We used to have a wedding picture hanging on our bedroom wall in a frame that read: “Every love story is special, but ours is my favourite”. That frame was one of the first things to go in the donation bin after Tom died. I had loved our story, but I loathed this turn. How dare this love story become a part of my life that was now both preciously and painfully preserved in time?
And perhaps just as cruelly, time stretches and folds and warps. But it continues. I recently passed the point where I’ve been on this earth longer than Tom was. I’ll hit 37. He never will. What a privilege, yet there’s so much that feels wrong about that too. (And I wonder, will I always love a 36 year old man? Like I guess at least there’s several more years to go before that would seem too creepy!?) Puts all the jokes Tom would make about getting old into a new light. Or how he’d been known to introduce himself to someone with, ‘Hi I’m Leslie’s first husband Tom”. I would roll my eyes. A typical Tom joke that perhaps didn’t exactly land if someone didn’t know him. Definitely one of those jokes that hits real different now.
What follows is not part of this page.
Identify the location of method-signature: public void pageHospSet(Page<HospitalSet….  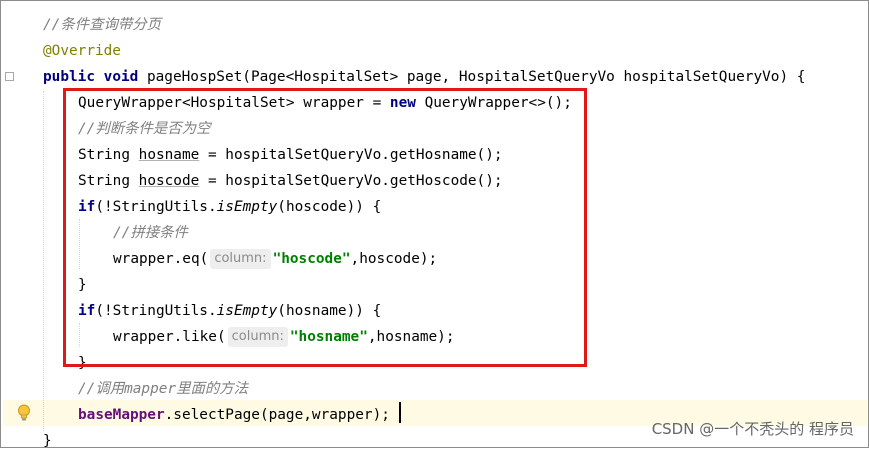
(424, 77).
I was reflecting back on the idea of grief math – I wrote about that almost two years ago. I’d shared how the timeline of a grief like this was surprising even for me as the person living it. That line is still true today. How much the outside world tends to think this is now old news and how little that is true.
There’s that grief math question I shared of, “How long were you married?” I’m still not sure what someone is looking to understand with this question. My young widow reality is crashing into years I thought laid ahead for continuing to build a shared life, to keep adding memories to the bank. The reality of how different this life is than the one I would have imagined for myself a few years ago still cuts. How painful it can be to see other relationships hit milestones we’ll never get.
I don’t want the milestones of how far I’ve come as a widow. Sure I can reflect on my progress in this grief journey with pride. How I’ve been determined to confront this and keep living. What I’ve been able to do. It is wild to think back on what I’ve had to get through, again even as the person who is actually the one in this. Reflecting on how at this point two years ago I was still quite often physically ill from the intensity of my grief and this loss reverberating through my life. Pondering at what point I stopped feeling my heartbeat pounding in my abdomen, knowing it definitely didn’t stop in that first year. I do distinctly remember the first time I felt that though, noticing it when I first sat next to Tom’s ICU bed. How long was it before I was able to get any sort of decent sleep? How many awkward conversations did I have to stumble through before I learnt how to navigate those better to protect myself? How many times have I had to check off the box of widowed as my marital status? Examples of more math I’d rather not have to think about.
There’s going to be more to come too – the widow journey will continue to bring more steps and hurdles, some I know to expect and more that will pop up as a surprise. Like one grief-filled night when I realized Tom’s scent in clothing had officially faded (I would laugh and cry at the same time as I wrapped myself in his stinky plaid shirt that absolutely should have been washed while he was alive, but then I was so grateful that it hadn’t been – grateful for his sweaty smelly shirt he wore that last weekend out cutting wood!) Or how I catch myself wondering if 40 years from now, will I still remember that signature twinkle in Tom’s eye or be able to hear his chuckle in my head? I already find myself in moments of grief going through videos or playing live photos to catch that precious glimpse of the aliveness that was my Tom.
Tom was a huge presence in my life and that won’t disappear … even if his signature stink has! I often come back to a quote from Maya Angelou I shared before – “I’ve learned that people will forget what you said, people will forget what you did, but people will never forget how you made them feel.”
I know with certainty I will never forget how Tom made me feel.
A love like that can’t fade with time, it stays.